On appeal from Superior Court of New Jersey, Law Division, Atlantic County, Docket No. L-826-04.

Per curiam.


Submitted October 15, 2007

Before Judges S.L. Reisner and Baxter.

Plaintiffs Carmen Valentin and Jeronimo Reyes appeal from a no-cause verdict at the conclusion of a two-day trial on damages in this automobile accident case, and from the trial judge's subsequent denial of their motion for a new trial. Because defendants Steven Pratz and Jefferson Bank had stipulated to liability, the trial proceeded only on damages. The verbal threshold statute, N.J.S.A. 39:6A-8, was not applicable. We affirm the denial of the motion for a new trial. In light of that determination, we need not address defendants' cross-appeal, in which defendants argue that if plaintiffs prevail on appeal and a new trial is ordered, the judge's decision barring defendants from using photographs of the accident to cross-examine plaintiffs should be reversed.


On June 10, 2003, plaintiffs were on their way to a company picnic in Wildwood when their vehicle was rear-ended by a vehicle driven by defendant Pratz. At trial, plaintiffs produced an estimate of $770 for the cost of repairing the vehicle. Police officer Patrick Greene responded to the scene of the accident and prepared a police report. He listed the accident as "non-reportable," which signified that both vehicles were operational after the crash; no injuries were reported at the scene; and an ambulance was not requested by either driver or any of the passengers. The plaintiffs proceeded to their company picnic and did not seek emergency room care or see a doctor for approximately one week. The doctor who treated plaintiffs commencing one week after the accident, Philip Getson, D.O., was a physician whom their attorney had recommended.

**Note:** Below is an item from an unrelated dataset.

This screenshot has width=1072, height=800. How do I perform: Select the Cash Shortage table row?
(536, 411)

Valentin testified that she did not miss any time from work after the accident and was able to continue in school as well. Reyes, who was out of work on disability at the time of the accident due to a kidney transplant, returned to light-duty work. There was no testimony establishing that any physician ever limited Reyes' work duties, or delayed his return to work, because of this motor vehicle accident.

A nurse practitioner in Dr. Getson's office examined Reyes during his visits to that office. By August 12, 2003, two months after the accident, the nurse practitioner's notes specified that Reyes was no longer experiencing spasms anywhere throughout his spine. Dr. Getson testified that an MRI performed on Reyes showed a "straightening of the lumbar spine and correlated muscle spasm, a mild disc desiccation and a small focal right-sided posterior annular tear at L5-S1." Dr. Getson also described the pain management injections anesthesiologist Alan Carr, D.O., gave to Reyes. Dr. Getson opined that Reyes, as a result of the June 10, 2003 automobile accident, "sustained a traumatic injury to the lumbar spine," which is chronic in nature and which will "predispose[] him to more low back and leg problems with the passage of time." When asked, Getson was unable to explain why Reyes had come to him for treatment rather than conferring with his family doctor, Dr. Merle.

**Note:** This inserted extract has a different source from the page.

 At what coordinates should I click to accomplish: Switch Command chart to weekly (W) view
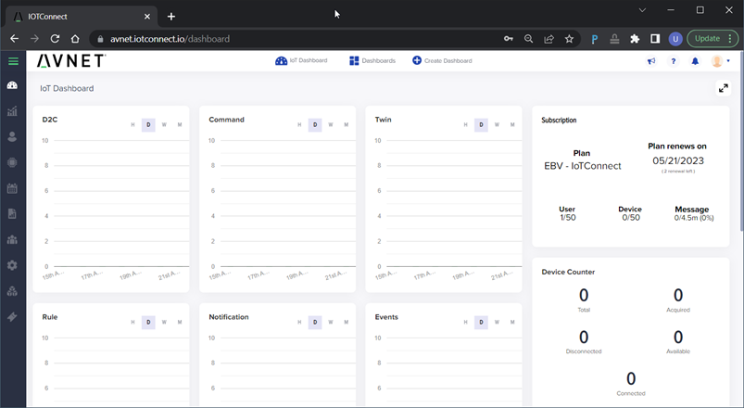coord(330,125)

Dr. Getson also testified to his treatment of plaintiff Valentin. He described tenderness of her right jaw. He also described muscle spasm in the neck that extended into her upper back causing limitations in her range of motion. An April 20, 2004 MRI of Valentin's lumbar spine revealed a "straightening of the lumbar spine with correlated muscle spasm" and "hypotrophic facet degenerative changes at L5-S1." Dr. Carr also prescribed the same type of pain management injections for Valentin that he had administered to Reyes. Dr. Getson testified that Valentin had sustained a "myofascial pain syndrome" accompanied by "muscle inflammation and spasticity" to her low back, which Getson opined was permanent.

On cross-examination, when Getson was asked whether his opinion that Valentin's injuries were attributable to the 2003 accident took into account the injuries Valentin had sustained in an automobile accident ten years earlier, Getson acknowledged that Valentin never advised him of her prior injuries. He stated that his opinion as to causation was not changed by the knowledge of that prior accident. On cross-examination, Getson also agreed that his treatment of Valentin ceased on November 4, 2004, and that no spasm to her low back was reported after August 2004. On cross-examination, Dr. Getson also acknowledged that Dr. Carr traveled to Getson's office to administer the pain management injections to plaintiffs. Getson explained that Carr travels to "four or five offices in the general area" for that purpose. Plaintiffs did not object to those questions.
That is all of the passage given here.